Secret songs

Singer-songwriter Paul Bergman branches out

December 23, 2015 | Young Voices | Volume 20 Issue 1
Young Voices Editor

It doesn’t seem right that more people aren’t familiar with singer-songwriter Paul Bergman.

Over the past 12 years, Bergman has quietly released five albums. Steeped in the tradition of songwriting legends like Bob Dylan, Leonard Cohen and Tom Waits, the 32-year-old’s music is carefully crafted and displays a unique voice reflecting on rural life, death and the ways people connect—or fail to connect—with their surroundings.

“He’s entirely too well-kept a secret,” says Darryl Neustaedter Barg, who recorded Bergman’s first four albums: 2003’s Po’ Lazarus, 2005’s As For Me and My House, 2006’s Rootbound and 2008’s Crow Scarecrow. “[His songs] sound so simple, but once you start paying attention to the lyrics, you realize there are some very thoughtful things going on… I’ve never met anybody who works as hard as he does on his songs.”

Bergman released his fifth album, Anthropology, this past November. It’s his most varied collection of songs to date. Just like his previous releases—and, as the title suggests—it’s a study of humankind.

Released in the span of five years, each of Bergman’s first four albums were recorded live off the floor in a matter of days. Bergman wanted to give Anthropology more time.

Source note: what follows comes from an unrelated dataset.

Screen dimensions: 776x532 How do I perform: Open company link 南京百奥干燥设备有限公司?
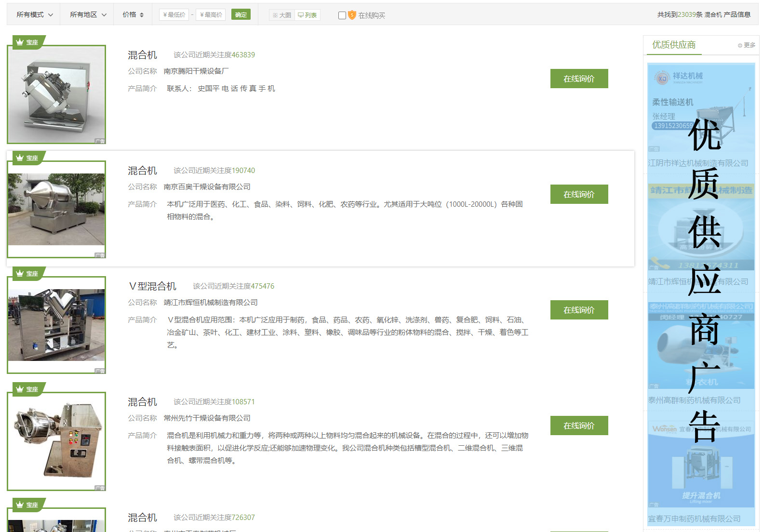pos(207,187)
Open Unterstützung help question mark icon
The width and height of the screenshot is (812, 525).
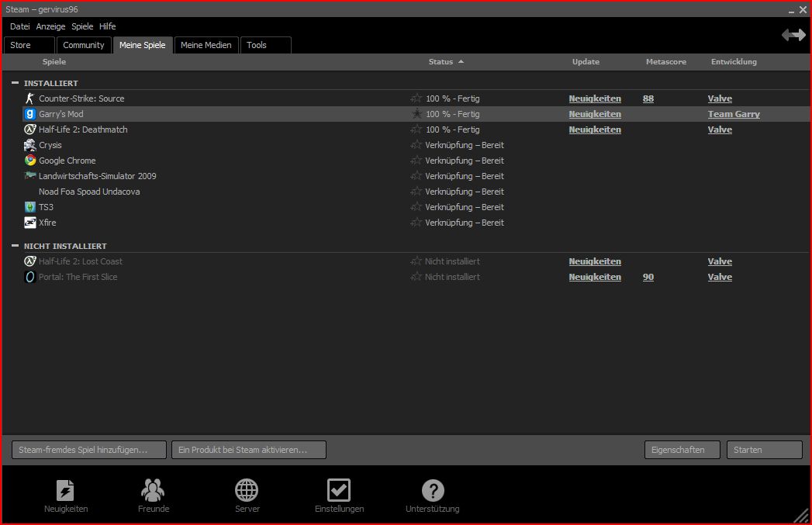click(x=432, y=490)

“I [told myself]… I’m not going to release this thing until I’ve got a batch of songs that I feel have moved me before I can even think about hoping that they might move the listener,” Bergman says by phone from his home in Altona, Man., 100 km. south of Winnipeg.

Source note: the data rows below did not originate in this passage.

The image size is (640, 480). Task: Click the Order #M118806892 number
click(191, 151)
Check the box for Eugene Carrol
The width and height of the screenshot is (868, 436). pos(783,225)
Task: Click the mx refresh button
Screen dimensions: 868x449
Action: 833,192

Recording spanned four years and a number of locations. Two of Winnipeg’s top recording engineers, John Paul Peters and Michael P. Falk, were involved, as well as a handful of the city’s most in-demand musicians, including jazz drummer Curtis Nowosad and pedal steel master Bill Western.

The album opens with “Down a Dirt Road,” a track inspired by an old gospel song. Bergman initially envisioned a full band playing on the song, but ended up going with a sparse arrangement that features just his voice and acoustic guitar.

Barely one minute long, the song was recorded in a friend’s barn one August evening as a thunderstorm rolled in. He recorded the song 33 times. Take 27 made it onto the album.

“It sort of sounded like an old field recording,” Bergman says. “You could hear the crickets and the creaking chair, and it was all just very present and it seemed to fit the sort of unknownness of the song, better than some of those more fully-rendered versions were able to do.”

On the other end of the spectrum, in terms of both production and sound, is the album’s fifth track, “Albert Johnson,” an atmospheric, seven-minute song with haunting guitar lines comparable to early ‘90s U2.

With sorrowful violin and pedal steel lines playing in the background, Bergman sings about Albert Johnson, a 1930s fugitive in northern Canada. Johnson’s refusal to answer questions about traplines he was suspected of tampering with sparked an RCMP manhunt and an eventual firefight that resulted in his death.

Bergman was inspired to write the song after reading The Mad Trapper, Rudy Wiebe’s 2003 novel about the incident.

“It’s a remarkably sad story and remarkably odd. It’s tough to say why it grabbed me, but it just seemed to want documenting and telling at some level,” Bergman says.

“One of the inescapable themes of this record at least, and maybe my writing more generally, it’s always about connection and one’s inability to connect in any relationship—one’s relationship with one’s self or one’s town, or one’s family or whatever it may be, and just how difficult and how fraught all of those relationships are.”

Although less overtly on Anthropology than on previous albums, faith and Mennonite culture are recurring themes in Bergman’s work. He grew up at Altona Bergthaler Mennonite Church but no longer attends.

Still, his Winnipeg album release concert—held in a chapel at the University of Manitoba—felt almost worshipful, and ended with Bergman inviting the audience to join him in singing, “This Little Light of Mine.”

“It’s such a good philosophy and it’s such a good note to end off on,” Bergman says of the song. “At the end of the day, what bloody else is there to do? We all have our little offering and you just better offer it.”

Time will tell whether or not Bergman’s little offering remains a well-kept secret or reaches a wider audience with Anthropology.

“I hope to create moving and applicable music that might accompany people through their lives,” he says. “As for how many people that is, that’s a different discussion almost. If that is 50 people or if that is 50 million, there’s merit in all of that to me.”